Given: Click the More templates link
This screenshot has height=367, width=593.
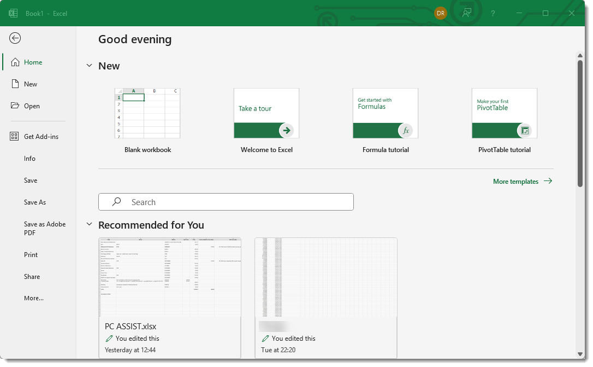Looking at the screenshot, I should pos(522,182).
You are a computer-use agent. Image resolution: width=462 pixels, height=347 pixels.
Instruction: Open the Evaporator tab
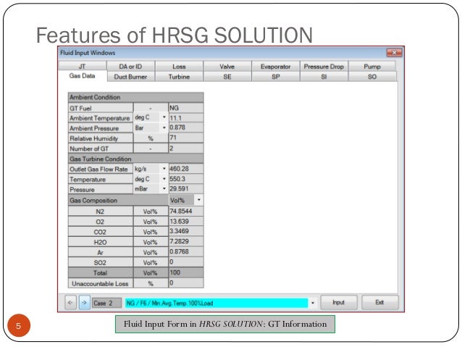[x=275, y=67]
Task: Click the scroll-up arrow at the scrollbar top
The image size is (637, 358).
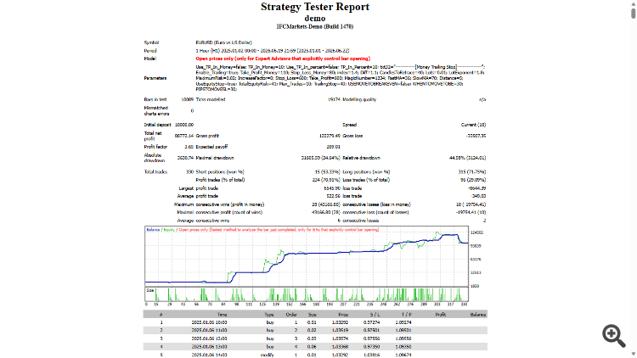Action: pos(633,3)
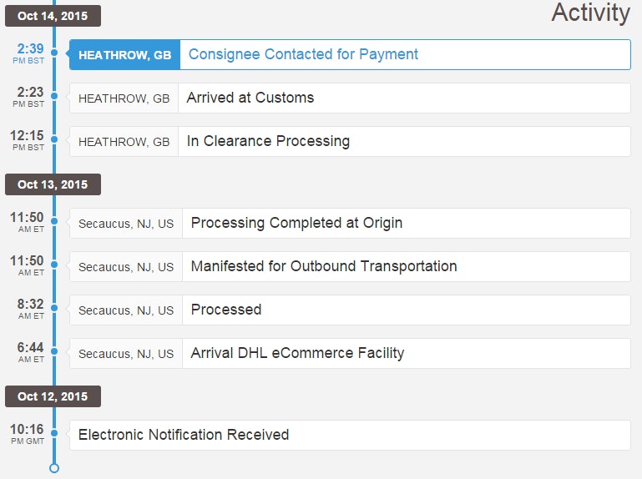Open Electronic Notification Received entry

184,436
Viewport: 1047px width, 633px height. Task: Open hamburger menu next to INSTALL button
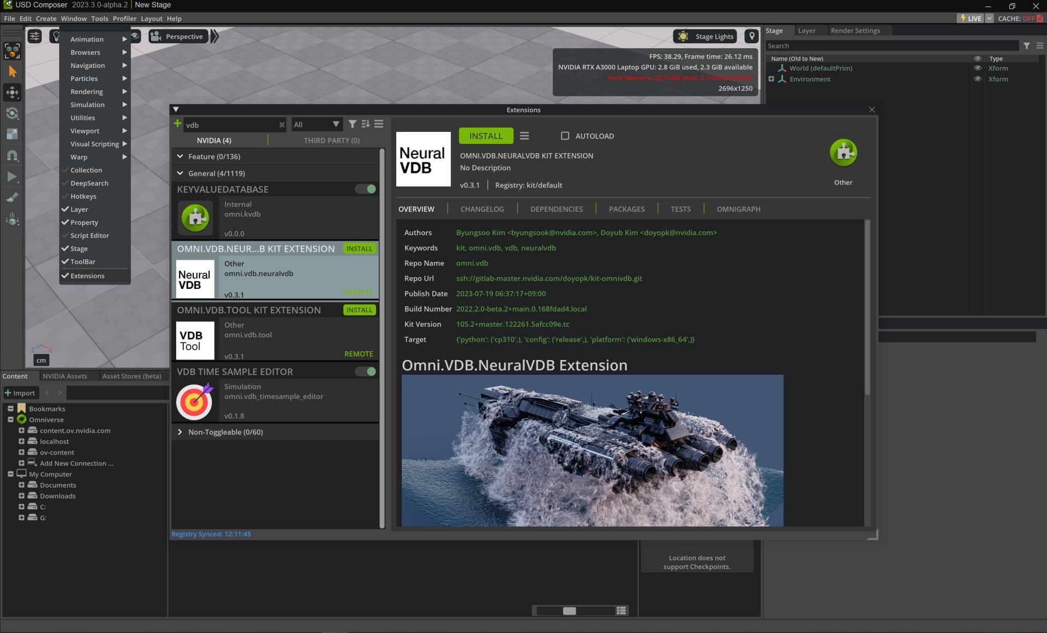524,136
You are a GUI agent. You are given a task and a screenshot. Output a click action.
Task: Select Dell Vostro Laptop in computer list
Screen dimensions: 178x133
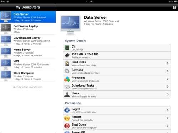pos(28,29)
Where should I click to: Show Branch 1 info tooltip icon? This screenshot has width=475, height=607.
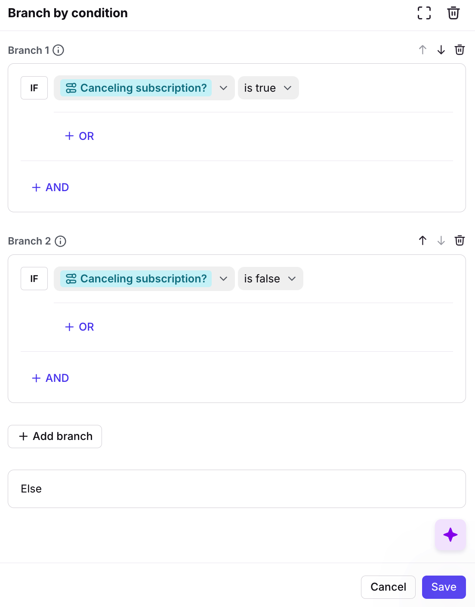pos(59,50)
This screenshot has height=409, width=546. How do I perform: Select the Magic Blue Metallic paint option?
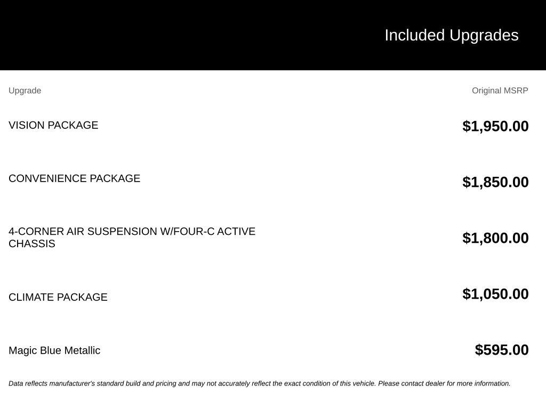pyautogui.click(x=54, y=350)
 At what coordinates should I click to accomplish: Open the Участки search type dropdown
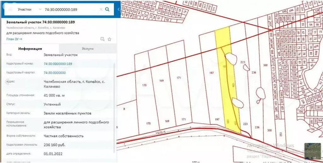(x=29, y=9)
=====
GIVEN TASK:
Copy out all of the material above word for word, leaving out the pictures.

OUTPUT BELOW:
Given: Click the More templates link
This screenshot has height=367, width=593.
Looking at the screenshot, I should pos(522,182).
You are a computer-use agent. Image resolution: width=462 pixels, height=347 pixels.
Instruction: Open the Evaporator tab
[x=275, y=67]
Task: Click the scroll-up arrow at the scrollbar top
The image size is (637, 358).
Action: pos(633,3)
Open Electronic Notification Received entry

184,436
Viewport: 1047px width, 633px height. Task: Open hamburger menu next to INSTALL button
524,136
You are a GUI agent. You are given a task and a screenshot. Output a click action.
Task: Select Dell Vostro Laptop in computer list
Screen dimensions: 178x133
pos(28,29)
Where should I click to: Show Branch 1 info tooltip icon? This screenshot has width=475, height=607.
pos(59,50)
This screenshot has height=409, width=546. How do I perform: Select the Magic Blue Metallic paint option?
pyautogui.click(x=54, y=350)
 At what coordinates should I click to accomplish: Open the Участки search type dropdown
(x=29, y=9)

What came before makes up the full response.